INPUT MATERIAL →

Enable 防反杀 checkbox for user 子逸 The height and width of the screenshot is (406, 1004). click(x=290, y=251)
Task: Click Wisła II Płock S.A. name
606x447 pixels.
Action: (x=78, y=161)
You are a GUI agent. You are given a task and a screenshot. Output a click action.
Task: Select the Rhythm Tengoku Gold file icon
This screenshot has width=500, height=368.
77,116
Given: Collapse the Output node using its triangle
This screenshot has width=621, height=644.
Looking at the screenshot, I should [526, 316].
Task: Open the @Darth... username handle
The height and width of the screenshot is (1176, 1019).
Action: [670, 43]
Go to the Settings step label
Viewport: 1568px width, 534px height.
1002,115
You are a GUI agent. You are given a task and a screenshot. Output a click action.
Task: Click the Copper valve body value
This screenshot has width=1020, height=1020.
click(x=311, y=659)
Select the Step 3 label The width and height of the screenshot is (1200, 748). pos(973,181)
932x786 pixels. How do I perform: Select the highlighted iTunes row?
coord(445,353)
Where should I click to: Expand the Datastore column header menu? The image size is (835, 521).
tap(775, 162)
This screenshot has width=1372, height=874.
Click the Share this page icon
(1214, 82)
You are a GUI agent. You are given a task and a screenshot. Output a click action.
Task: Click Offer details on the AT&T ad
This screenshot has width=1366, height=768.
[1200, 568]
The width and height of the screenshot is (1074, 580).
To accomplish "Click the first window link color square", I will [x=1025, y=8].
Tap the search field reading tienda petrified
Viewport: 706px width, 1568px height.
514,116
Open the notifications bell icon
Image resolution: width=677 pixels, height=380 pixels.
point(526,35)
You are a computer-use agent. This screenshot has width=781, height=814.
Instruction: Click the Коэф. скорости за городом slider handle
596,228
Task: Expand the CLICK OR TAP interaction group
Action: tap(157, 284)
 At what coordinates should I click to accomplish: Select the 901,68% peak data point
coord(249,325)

EXERCISE AIM → Go through the data above and copy each line in which "label" appears.

TASK OUTPUT →
Go to the Settings step label
Select the Step 3 label The width and height of the screenshot is (1200, 748). pos(973,181)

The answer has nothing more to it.